Kedua term ini menjadi adu kompotisi
moral siapa yang terbaik dalam mengembang amanah dan menjalani sebuah kehidupan
sosial. Karena kedua elemen masyarakat ini menjadi warna yang sering di
pertentankan untuk menerapkan nilai-nilai moral dalam sistem sosial yang ada
saat ini. Moral masyarakat massa sering
menjadi bahan perdebatan dan diskusi yang menjadi karakter bangsa akan tetapi
selalu di perhadapkan sebuah model tatanam sosial yang lain dengan konsep
modernitas yang melahirkan spesialisasi-spesialisasi keilmuan maupun
spesialisasi kemampuan.
Sebelum di tarik ke dalam permasalahan
yang sebenarnya yang harus kita ketahui
adalah apa itu masyarakat elit! dan apa itu masyarakat massa! Masyarakat elit
adalah masyarakat yang memiliki peran dan status yang terpandang karena tingkat
pengetahuan pendidikan, kekayaan dan tingkatan prestise yang di miliki.
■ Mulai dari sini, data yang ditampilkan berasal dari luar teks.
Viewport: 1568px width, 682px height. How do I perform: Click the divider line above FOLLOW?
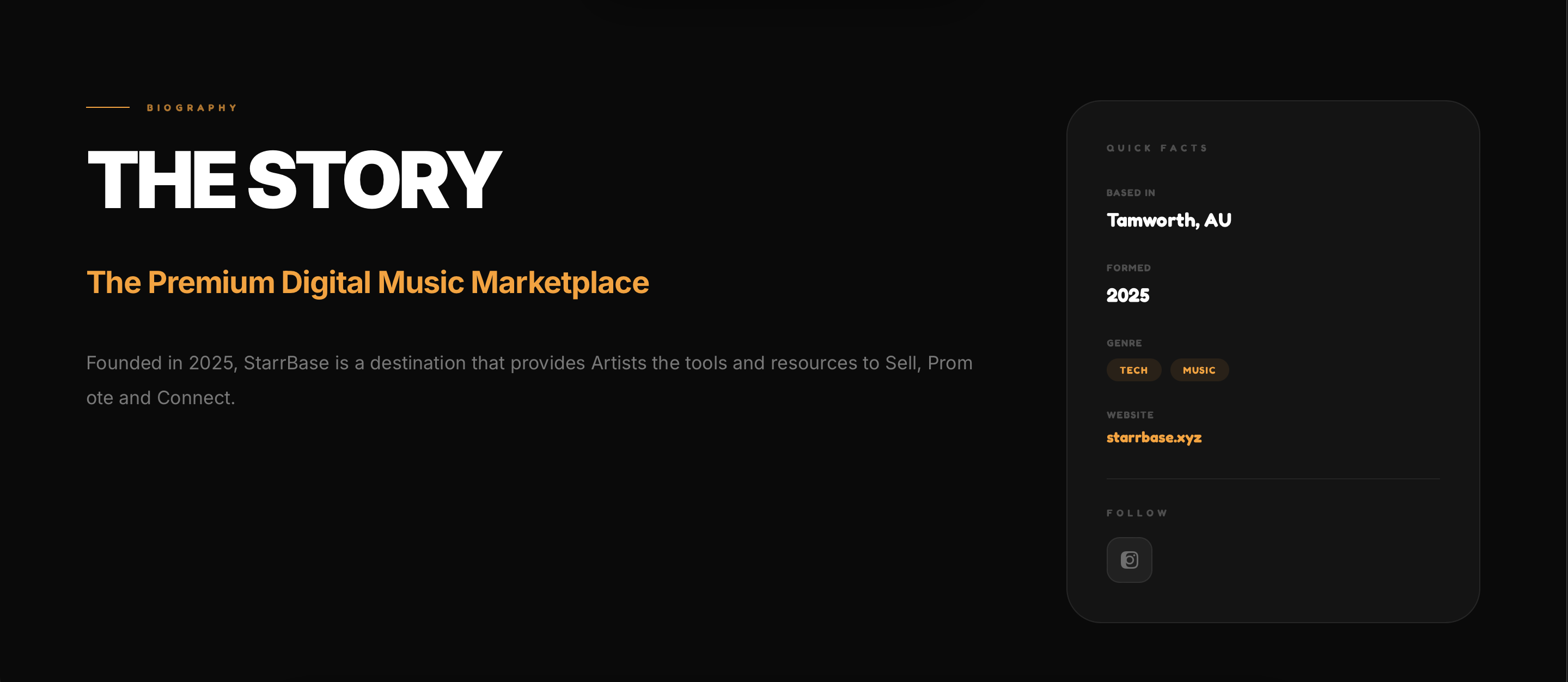click(x=1272, y=479)
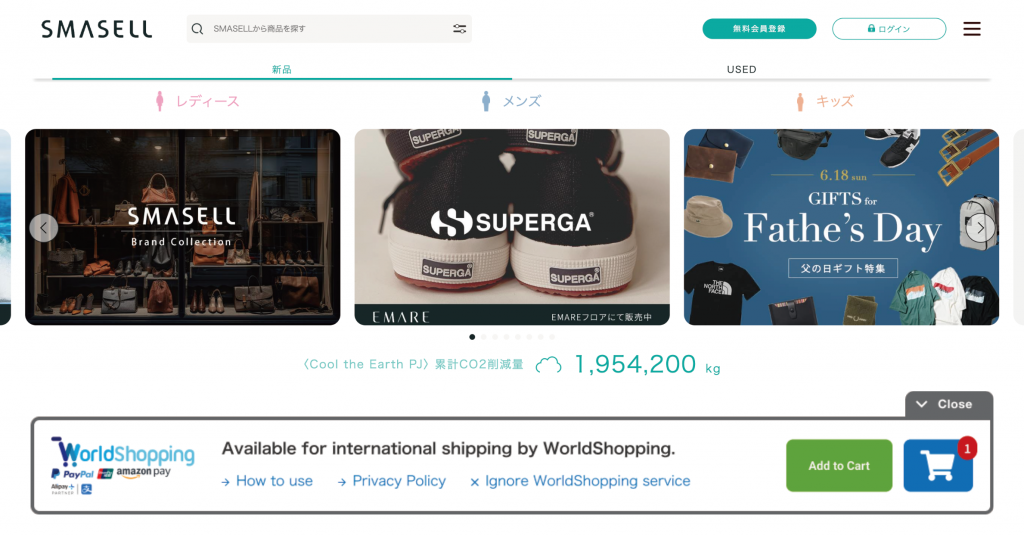
Task: Select the pink ladies figure icon
Action: pyautogui.click(x=159, y=101)
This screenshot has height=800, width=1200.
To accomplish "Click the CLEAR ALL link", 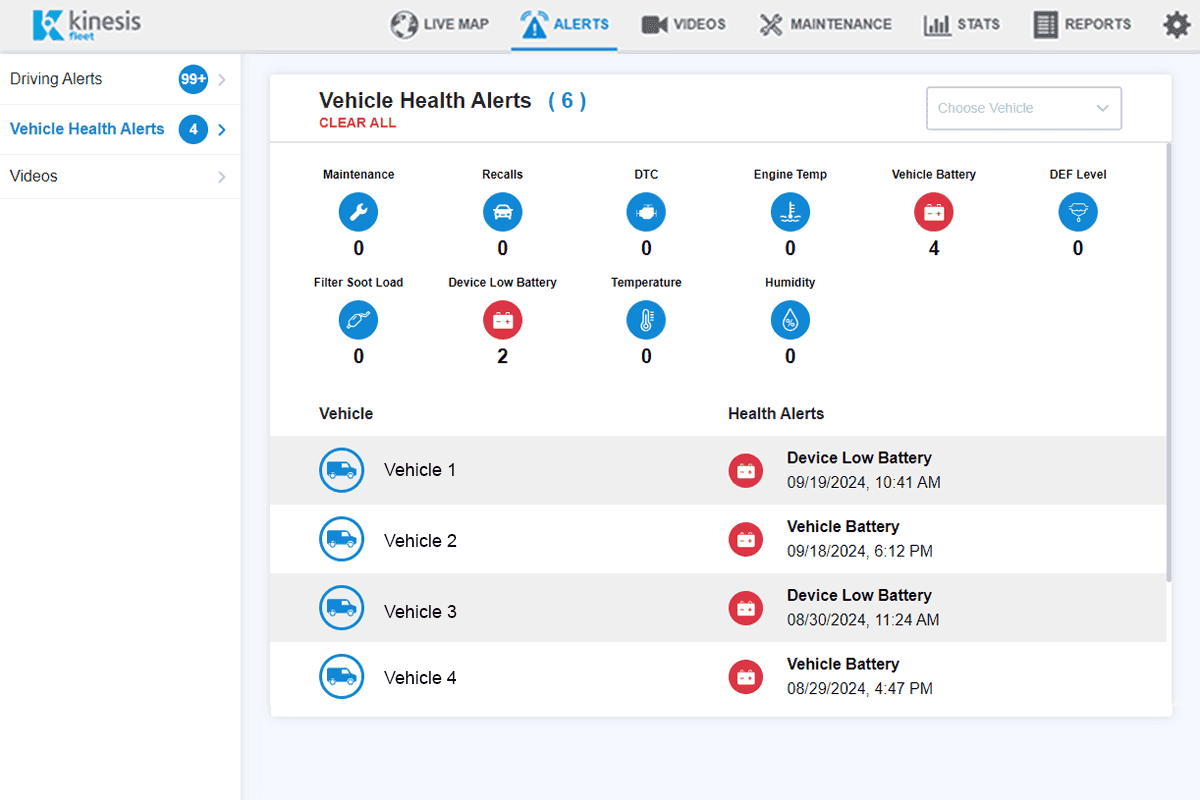I will tap(357, 123).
Masyarakat elit merupakan bagian dari struktur sosial yang berkecimpung dalam
dunia lembaga-lembaga sosial. Masyarakat ini sering di sandingkan dengan para
birokrat-birokrat pemerintahan dan lembaga-lembaga swasta yang lain maupun
individu-individu yang bergelut dalam dunia organisasi. Seperti yang di
ungkapakan oleh Harold D. Laswell bahwa Elite
adalah individu-individu yang berhasil memiliki bagian terbanyak dari
nilai-nilai (values) dikarenakan kecakapannya, serta sifat-sfat
kepribadian mereka dan karena kelebihan tersebut maka mereka terlibat aktif
dalam proses pengambilan keputusan. Hal ini diperjelas oleh ungkapkan Mills Bahwa elit adalah mereka yang menduduki
posisi komando pada pranata-pranata utama dalam masyarakat. Dengan kedudukan
tersebut para elit mengambil keputusan-keputusan yang membawa akibat yang
dirasakan oleh seluruh lapisan masyarakat.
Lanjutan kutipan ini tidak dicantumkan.